On Fri, Jul 12, 2024 at 12:23 PM John R Levine <johnl(a)taugh.com> wrote:
On Thu, 11 Jul 2024, Paul Winalski wrote:
Yes, that was precisely my point, and thank you
for stating it more
clearly
and concisely than I did. The VAX MACRO compiler
takes in VAX assembly
source code, not binary VAX instructions.
Does anyone know how extensively they used the macro facilities? You can
write much higher level stuff as macros than as single instructions, which
makes it a lot easier to do efficient translation. For example, on OS/360
you'd write a GET macro to retrieve the next record (or a pointer to it)
from a file, which was a lot easier to figure out than the control blocks
and subroutine calls the macros expanded into.
Macros were used very extensively in VAX MACRO, both for user programming
and in
the operating system. All of the low-level system calls for user
programs were implemented and documented as macros. The OS assembly code
made heavy use of macros as well.

Listing:
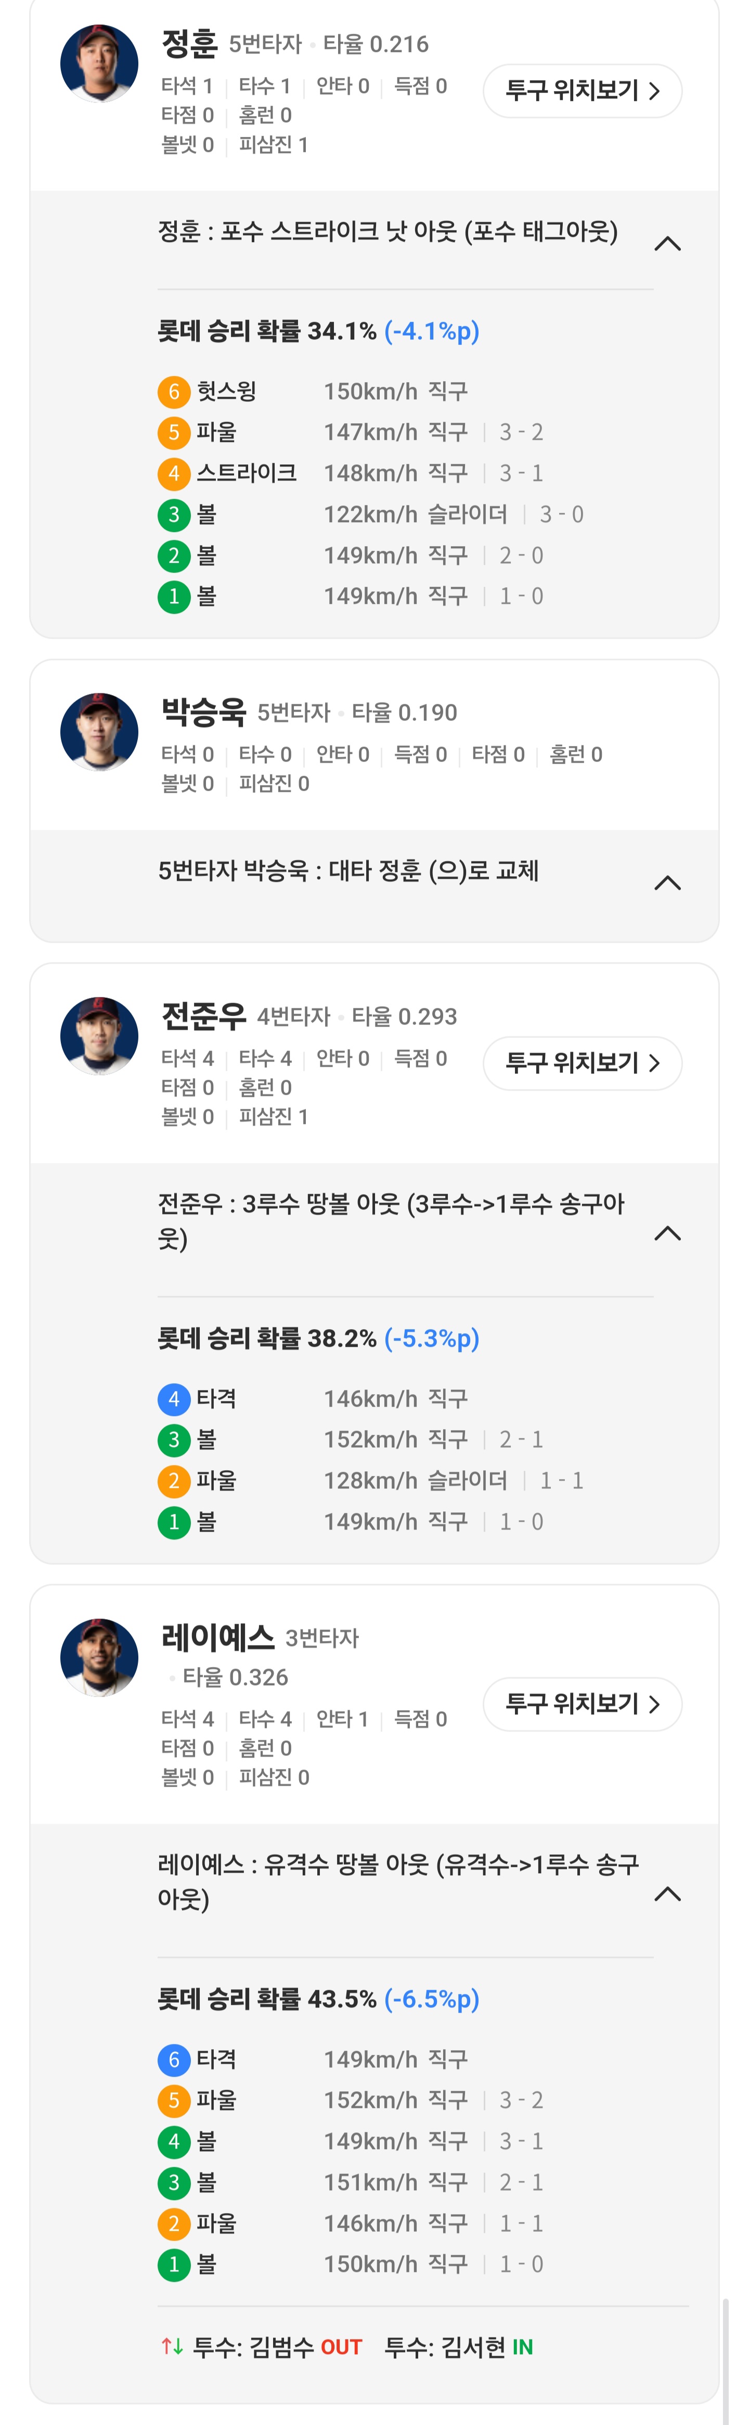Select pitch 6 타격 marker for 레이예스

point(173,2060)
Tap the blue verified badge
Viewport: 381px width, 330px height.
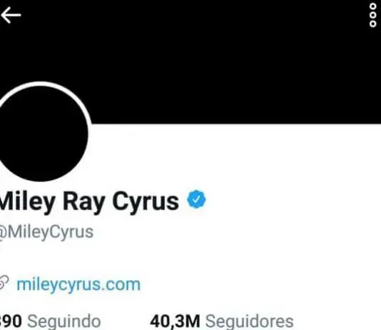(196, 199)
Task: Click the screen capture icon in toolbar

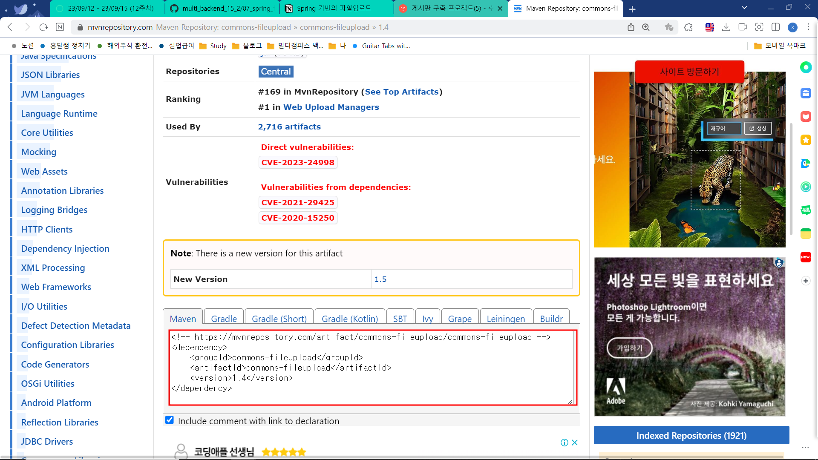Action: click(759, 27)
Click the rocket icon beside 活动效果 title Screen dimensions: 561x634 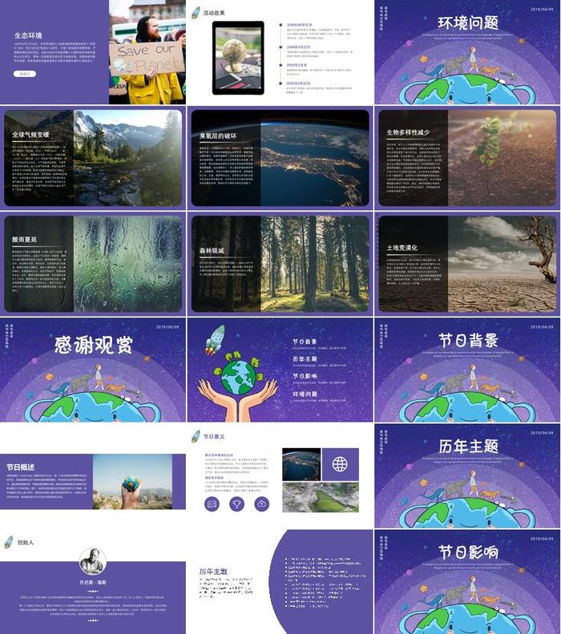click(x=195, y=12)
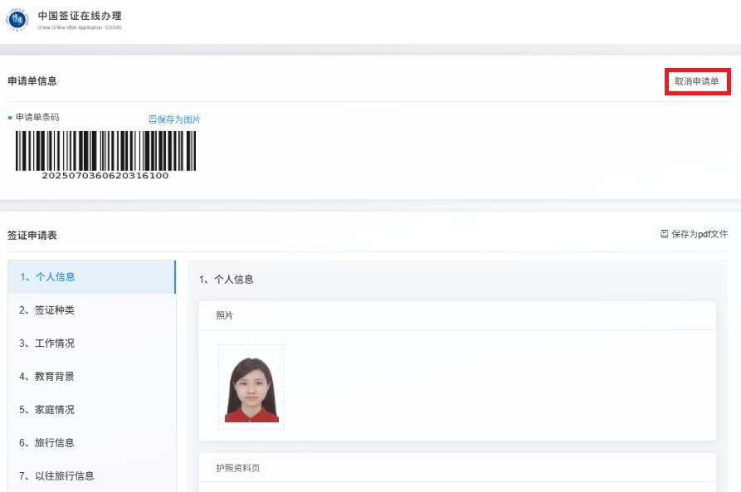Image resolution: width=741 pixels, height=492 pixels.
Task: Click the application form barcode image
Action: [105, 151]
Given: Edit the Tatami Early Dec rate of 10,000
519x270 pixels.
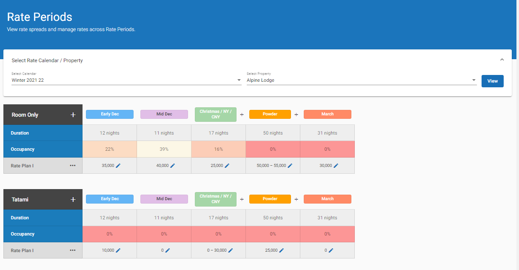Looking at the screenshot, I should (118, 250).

Challenges:
• a. Copy everything in the email about VAX MACRO from "from a file, which" down to "macros as well.".
• b. Repeat everything from the start of the records down to the line containing "Action: click(759, 27)", including that line, and leave out the pictures.

Task-by-task answers:
• a.
from a file, which was a lot easier to figure out than the control blocks
and subroutine calls the macros expanded into.
Macros were used very extensively in VAX MACRO, both for user programming
and in
the operating system. All of the low-level system calls for user
programs were implemented and documented as macros. The OS assembly code
made heavy use of macros as well.

• b.
Select pitch 6 타격 marker for 레이예스

point(173,2060)
Tap the blue verified badge
Viewport: 381px width, 330px height.
(196, 199)
Task: Click the screen capture icon in toolbar

Action: click(759, 27)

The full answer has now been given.